§ **REQUIREMENT**
Convert the items from the line with "The width and height of the screenshot is (1308, 817)." to the line with "Action: pos(252,302)" into a JSON list of strings, one string per line, skipping blank lines.

(Stored entries)
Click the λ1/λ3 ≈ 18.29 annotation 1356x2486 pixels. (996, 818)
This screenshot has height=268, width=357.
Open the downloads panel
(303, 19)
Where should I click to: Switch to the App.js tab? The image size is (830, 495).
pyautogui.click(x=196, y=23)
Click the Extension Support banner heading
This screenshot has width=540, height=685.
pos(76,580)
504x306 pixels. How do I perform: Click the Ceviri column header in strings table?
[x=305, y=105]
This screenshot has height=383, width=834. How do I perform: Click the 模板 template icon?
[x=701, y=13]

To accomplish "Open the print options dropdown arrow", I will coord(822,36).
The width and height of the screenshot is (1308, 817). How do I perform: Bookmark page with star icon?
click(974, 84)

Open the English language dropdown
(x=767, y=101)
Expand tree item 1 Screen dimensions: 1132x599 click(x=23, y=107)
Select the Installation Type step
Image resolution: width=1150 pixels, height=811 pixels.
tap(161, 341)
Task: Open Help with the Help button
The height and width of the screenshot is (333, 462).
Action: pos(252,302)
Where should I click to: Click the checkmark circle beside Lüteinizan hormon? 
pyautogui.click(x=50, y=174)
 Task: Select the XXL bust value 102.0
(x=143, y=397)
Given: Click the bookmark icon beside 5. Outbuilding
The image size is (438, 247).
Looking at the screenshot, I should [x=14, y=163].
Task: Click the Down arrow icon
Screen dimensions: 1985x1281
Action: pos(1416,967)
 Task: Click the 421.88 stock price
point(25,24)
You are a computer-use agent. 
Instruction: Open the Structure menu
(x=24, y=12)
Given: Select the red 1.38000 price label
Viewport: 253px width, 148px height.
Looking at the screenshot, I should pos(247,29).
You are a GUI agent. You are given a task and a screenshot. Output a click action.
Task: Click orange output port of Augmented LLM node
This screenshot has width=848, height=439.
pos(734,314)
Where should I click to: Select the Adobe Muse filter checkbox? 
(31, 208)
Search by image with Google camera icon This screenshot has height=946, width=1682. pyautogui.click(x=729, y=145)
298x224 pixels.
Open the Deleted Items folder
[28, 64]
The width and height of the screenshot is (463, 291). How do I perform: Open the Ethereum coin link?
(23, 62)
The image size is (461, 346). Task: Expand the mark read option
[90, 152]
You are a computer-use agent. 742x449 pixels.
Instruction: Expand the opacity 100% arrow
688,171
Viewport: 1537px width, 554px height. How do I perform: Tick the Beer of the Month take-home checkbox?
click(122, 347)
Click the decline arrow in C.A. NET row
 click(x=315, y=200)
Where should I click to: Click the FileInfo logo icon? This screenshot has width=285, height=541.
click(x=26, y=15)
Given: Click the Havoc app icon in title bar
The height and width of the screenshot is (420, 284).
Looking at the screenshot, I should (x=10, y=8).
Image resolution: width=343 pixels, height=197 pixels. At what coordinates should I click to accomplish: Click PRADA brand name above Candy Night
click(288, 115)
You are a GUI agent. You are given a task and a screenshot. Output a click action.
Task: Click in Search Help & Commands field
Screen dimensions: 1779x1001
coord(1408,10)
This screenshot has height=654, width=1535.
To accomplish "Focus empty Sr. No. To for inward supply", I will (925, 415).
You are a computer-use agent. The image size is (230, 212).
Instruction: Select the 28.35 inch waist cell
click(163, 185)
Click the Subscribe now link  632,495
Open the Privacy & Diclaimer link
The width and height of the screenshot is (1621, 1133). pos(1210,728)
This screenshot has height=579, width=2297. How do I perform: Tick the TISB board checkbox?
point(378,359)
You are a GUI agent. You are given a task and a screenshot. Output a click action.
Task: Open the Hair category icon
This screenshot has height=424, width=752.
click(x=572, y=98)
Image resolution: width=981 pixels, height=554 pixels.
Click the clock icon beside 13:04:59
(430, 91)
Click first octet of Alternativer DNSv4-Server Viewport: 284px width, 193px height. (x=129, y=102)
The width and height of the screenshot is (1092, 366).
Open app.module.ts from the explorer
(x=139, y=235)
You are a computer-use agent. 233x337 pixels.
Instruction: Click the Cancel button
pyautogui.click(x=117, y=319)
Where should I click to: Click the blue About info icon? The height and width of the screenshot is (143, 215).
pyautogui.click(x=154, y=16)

§ **EXERCISE ANSWER**
[
  "The width and height of the screenshot is (1308, 817). How do I perform: Bookmark page with star icon?",
  "click(974, 84)",
  "Open the English language dropdown",
  "(x=767, y=101)",
  "Expand tree item 1 Screen dimensions: 1132x599 click(x=23, y=107)",
  "Select the Installation Type step",
  "Image resolution: width=1150 pixels, height=811 pixels.",
  "tap(161, 341)",
  "Task: Open Help with the Help button",
  "The height and width of the screenshot is (333, 462).",
  "Action: pos(252,302)"
]